● **TO DO**
Please count the lines of the listing below in which "dropdown" occurs, and reply with the number only.

START GIVEN DATA

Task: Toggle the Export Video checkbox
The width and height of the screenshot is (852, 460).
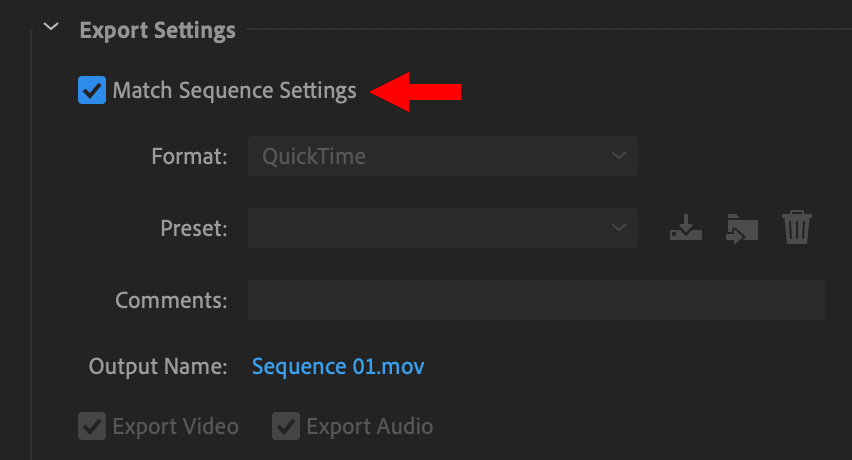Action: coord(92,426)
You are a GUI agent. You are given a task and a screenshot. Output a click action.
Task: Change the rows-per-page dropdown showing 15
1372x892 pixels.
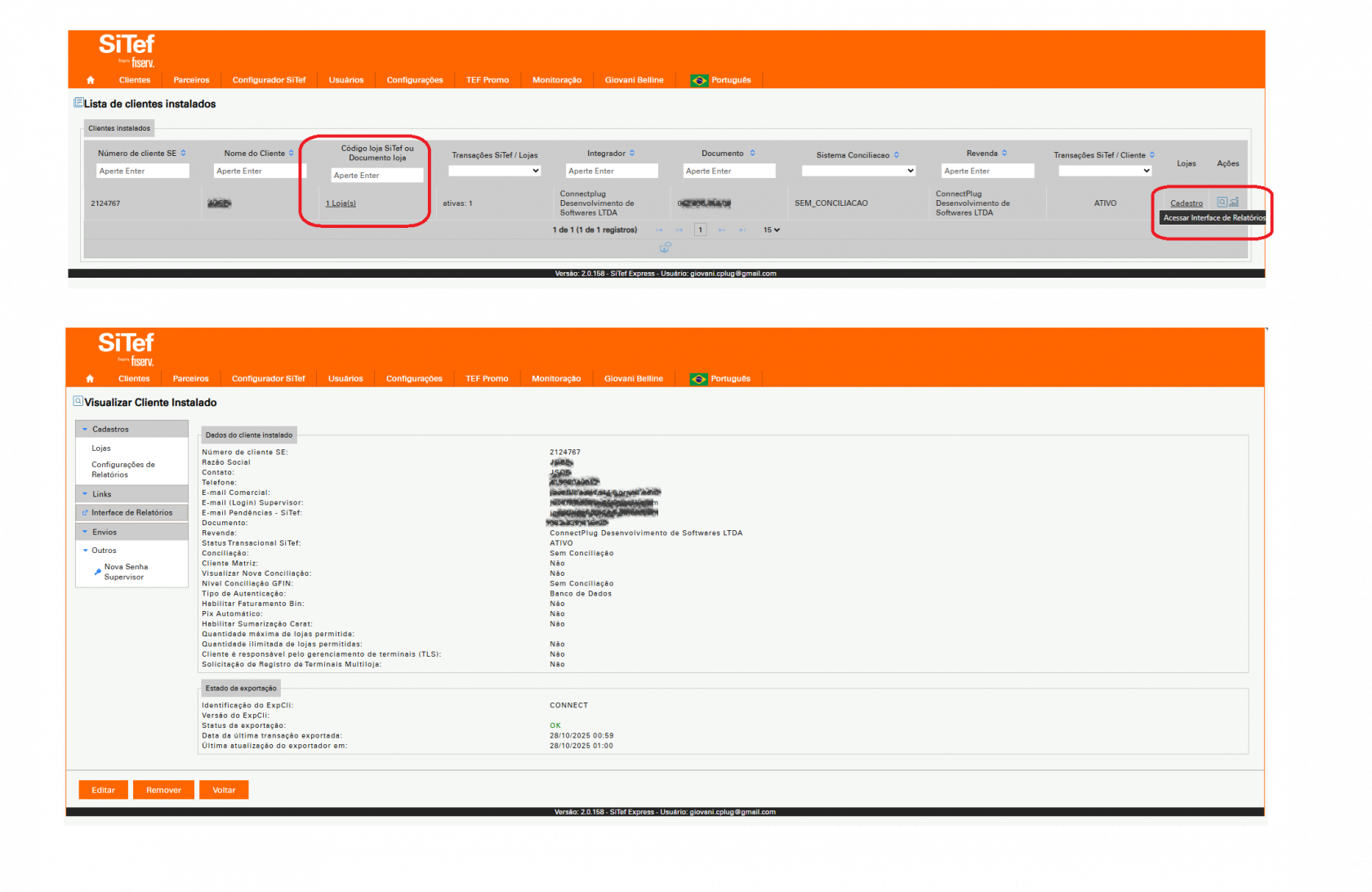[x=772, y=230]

END GIVEN DATA
START GIVEN DATA

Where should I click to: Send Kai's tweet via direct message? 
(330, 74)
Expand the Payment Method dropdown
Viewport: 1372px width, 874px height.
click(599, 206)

END GIVEN DATA
START GIVEN DATA

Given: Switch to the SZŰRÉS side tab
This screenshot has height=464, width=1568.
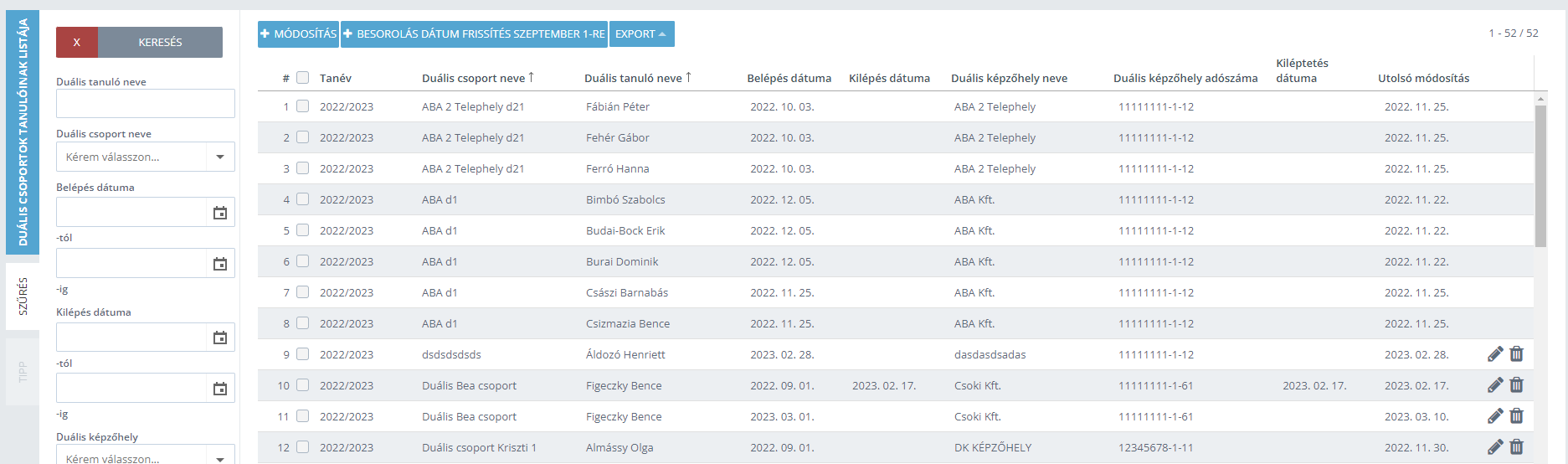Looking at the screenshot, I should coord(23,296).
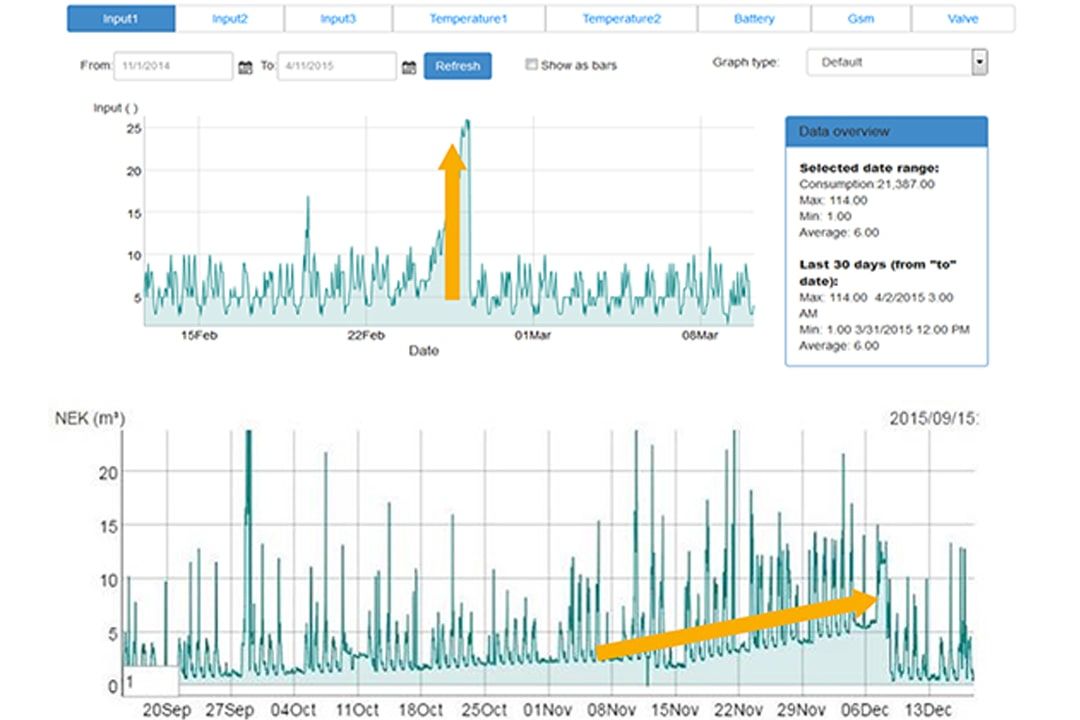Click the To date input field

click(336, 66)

END GIVEN DATA

● **YOUR SOLUTION**
2